Repeat exactly, and only, the lines below starting at the line that contains "Move Group item to top" and ending at the line that contains "Task: Click the orange Save Files button", inclusive of both.
+++++
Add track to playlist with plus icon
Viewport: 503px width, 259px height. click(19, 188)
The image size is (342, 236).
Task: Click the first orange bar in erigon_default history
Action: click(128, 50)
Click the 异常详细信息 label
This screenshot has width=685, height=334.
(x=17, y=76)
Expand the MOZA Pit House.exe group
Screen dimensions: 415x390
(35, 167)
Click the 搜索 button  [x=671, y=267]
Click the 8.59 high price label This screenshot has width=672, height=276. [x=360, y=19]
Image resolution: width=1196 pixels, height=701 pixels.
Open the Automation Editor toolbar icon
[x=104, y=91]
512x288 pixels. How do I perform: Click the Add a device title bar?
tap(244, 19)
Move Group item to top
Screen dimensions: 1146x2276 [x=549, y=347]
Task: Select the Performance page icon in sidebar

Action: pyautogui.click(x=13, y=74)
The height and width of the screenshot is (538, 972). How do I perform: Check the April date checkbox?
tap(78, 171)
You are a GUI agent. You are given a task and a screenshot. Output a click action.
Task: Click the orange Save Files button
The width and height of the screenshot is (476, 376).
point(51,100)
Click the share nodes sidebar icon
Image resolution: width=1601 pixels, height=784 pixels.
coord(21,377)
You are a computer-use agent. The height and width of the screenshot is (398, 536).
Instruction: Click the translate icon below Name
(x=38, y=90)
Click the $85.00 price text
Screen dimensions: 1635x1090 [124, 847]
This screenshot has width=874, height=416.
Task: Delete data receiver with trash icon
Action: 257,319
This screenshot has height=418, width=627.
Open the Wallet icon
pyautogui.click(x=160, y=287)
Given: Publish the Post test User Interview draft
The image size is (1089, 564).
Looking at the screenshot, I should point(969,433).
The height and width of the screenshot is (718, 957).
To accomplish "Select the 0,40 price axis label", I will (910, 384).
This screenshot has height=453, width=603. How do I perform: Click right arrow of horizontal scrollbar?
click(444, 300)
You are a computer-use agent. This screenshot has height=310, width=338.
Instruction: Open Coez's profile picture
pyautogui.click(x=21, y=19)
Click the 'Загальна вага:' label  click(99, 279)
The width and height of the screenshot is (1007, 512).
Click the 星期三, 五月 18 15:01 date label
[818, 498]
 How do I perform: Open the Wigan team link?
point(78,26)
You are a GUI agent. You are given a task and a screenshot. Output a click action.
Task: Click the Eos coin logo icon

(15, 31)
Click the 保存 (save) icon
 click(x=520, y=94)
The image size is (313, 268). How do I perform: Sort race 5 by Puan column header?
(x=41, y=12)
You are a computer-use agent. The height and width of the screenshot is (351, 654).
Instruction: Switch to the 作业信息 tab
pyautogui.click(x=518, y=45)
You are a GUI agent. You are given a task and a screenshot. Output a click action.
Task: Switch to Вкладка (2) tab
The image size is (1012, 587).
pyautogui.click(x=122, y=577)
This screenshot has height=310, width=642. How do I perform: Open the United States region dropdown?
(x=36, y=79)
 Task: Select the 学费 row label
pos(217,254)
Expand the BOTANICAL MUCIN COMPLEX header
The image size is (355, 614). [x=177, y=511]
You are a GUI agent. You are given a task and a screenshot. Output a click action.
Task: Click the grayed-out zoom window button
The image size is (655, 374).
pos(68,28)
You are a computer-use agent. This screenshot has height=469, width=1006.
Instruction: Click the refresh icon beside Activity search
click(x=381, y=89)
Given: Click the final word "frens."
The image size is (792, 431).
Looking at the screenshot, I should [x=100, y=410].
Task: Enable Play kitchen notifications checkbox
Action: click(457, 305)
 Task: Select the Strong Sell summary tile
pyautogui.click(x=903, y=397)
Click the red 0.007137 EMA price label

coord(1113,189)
+++++
_Exercise output:_
Move Group item to top
Screen dimensions: 1146x2276 [x=549, y=347]
Task: Select the Performance page icon in sidebar

Action: pyautogui.click(x=13, y=74)
The height and width of the screenshot is (538, 972). How do I perform: Check the April date checkbox?
tap(78, 171)
You are a GUI agent. You are given a task and a screenshot. Output a click action.
Task: Click the orange Save Files button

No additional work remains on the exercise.